Co-conspirators. Is that better?

[–] Copernican 2 points 1 year ago* (last edited 1 year ago) (3 children)

Folks got to pay for news to get good news. If it's all just ad supported you're going to get click bait that just generates clicks for ad views. Google destroyed good print news. The combination of consumer attitudes changing in the digital age to being less willing or expecting print journalism to be free, and Google monopolizing of display ad space really messed things up. Also, the shift from nightly news being mostly an operational cost or non revenue generating program to 24/7 cable news didn't help the tv side of things.

[–] fubo 4 points 1 year ago* (last edited 1 year ago)

Folks got to pay for news to get good news.

On the contrary: "If it bleeds, it leads." All too often, news presents the world as much scarier than it actually is, and in ways that you can't do anything about.

Today I almost clicked on the article posted on Lemmy about a gang-rape and murder in India. What the fuck would I benefit from reading that? I don't have any control over what people do in India! I live in California. I can't punish those criminals; I can't protect the next person they would have targeted. I can't vote the Modi-fascists out of office.

The only thing that me reading about that could have done is fuck up my day, and send ad revenue to the site hosting the article. It would be me rewarding someone for making my life worse, at no benefit to anyone.
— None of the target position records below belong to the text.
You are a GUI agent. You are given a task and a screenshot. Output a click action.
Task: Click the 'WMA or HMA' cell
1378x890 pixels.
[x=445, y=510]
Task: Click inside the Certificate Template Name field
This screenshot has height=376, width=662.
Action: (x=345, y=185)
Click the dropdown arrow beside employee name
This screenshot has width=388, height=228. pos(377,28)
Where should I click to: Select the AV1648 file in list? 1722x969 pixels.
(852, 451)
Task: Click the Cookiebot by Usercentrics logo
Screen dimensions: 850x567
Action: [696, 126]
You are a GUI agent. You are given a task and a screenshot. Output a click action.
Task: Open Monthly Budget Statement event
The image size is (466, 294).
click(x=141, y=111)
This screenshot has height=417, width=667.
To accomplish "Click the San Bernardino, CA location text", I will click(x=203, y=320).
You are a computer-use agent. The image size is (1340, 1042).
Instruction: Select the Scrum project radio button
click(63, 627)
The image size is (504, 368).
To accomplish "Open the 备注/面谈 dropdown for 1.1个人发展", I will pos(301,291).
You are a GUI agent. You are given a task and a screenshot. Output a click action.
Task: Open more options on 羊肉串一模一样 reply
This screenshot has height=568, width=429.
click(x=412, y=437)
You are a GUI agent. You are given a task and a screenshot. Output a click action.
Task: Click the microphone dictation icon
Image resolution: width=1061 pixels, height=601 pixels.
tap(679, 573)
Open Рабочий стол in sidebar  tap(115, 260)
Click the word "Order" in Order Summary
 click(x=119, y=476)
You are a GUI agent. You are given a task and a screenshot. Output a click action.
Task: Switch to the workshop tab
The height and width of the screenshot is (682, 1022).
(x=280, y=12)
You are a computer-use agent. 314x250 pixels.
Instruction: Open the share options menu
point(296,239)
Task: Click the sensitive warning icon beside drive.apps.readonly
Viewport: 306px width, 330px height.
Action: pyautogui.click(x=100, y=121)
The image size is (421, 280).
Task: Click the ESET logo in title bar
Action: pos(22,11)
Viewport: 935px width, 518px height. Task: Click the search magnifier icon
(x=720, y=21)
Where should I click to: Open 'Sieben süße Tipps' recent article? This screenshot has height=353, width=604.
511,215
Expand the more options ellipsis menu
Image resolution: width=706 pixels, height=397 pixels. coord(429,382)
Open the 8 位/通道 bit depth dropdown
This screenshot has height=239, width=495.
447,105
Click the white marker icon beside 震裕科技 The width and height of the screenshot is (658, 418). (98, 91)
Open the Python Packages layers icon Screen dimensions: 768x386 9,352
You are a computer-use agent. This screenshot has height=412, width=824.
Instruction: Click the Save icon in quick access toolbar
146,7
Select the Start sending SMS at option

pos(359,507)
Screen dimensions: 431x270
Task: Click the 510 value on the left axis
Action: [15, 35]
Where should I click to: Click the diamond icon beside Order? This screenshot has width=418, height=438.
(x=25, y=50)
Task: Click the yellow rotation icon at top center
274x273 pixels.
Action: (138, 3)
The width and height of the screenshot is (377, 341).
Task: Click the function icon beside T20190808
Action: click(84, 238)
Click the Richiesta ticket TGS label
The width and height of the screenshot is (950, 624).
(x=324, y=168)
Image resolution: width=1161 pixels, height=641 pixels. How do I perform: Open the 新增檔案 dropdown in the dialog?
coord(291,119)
People regularly pay for "news" whose only possible effect on them is to make them into worse people: more scared, more angry, more hateful.

[–] Hazdaz 3 points 1 year ago

You're missing the forest for the trees, mate. Ad supported doesn't necessarily mean bad journalism. There might always be a conflict of interest there, but that model worked decently fine for many,any decades.

You need to learn about the Fairness Doctrine.

This was a broadcast rule that essentially forced news outlets in the US to air both sides of a story in as unbiased as a way as reasonably possible. If you know your history, you won't be surprised that the Fairness Doctrine was thrown out in the 80s under the Reagan administration.

People complain about Citizens United being an awful decision that was greatly impacted the way government works, and I agree, but the end of the Fairness Doctrine was also a huge step in the fascist future that Republicans have been pushing toward for decades now.

https://en.m.wikipedia.org/wiki/FCC_fairness_doctrine#:~:text=The%20fairness%20doctrine%20of%20the,that%20fairly%20reflected%20differing%20viewpoints.

[–] BeautifulMind 2 points 1 year ago

Folks got to pay for news to get good news.

Unfortunately, partisan propaganda and outright disinformation is free, while factual and informative news tends to be behind paywalls

This has a way of segregating people that don't have discretionary money to subscribe to news services into epistemic bubbles, and the bubble dwellers' votes count for just as much as everybody else's. In a democracy, you really do need voters in general to be informed and unfortunately, not everybody in the media/politics sphere wants everybody to be informed and some folks in there just want people indoctrinated into their way of thinking.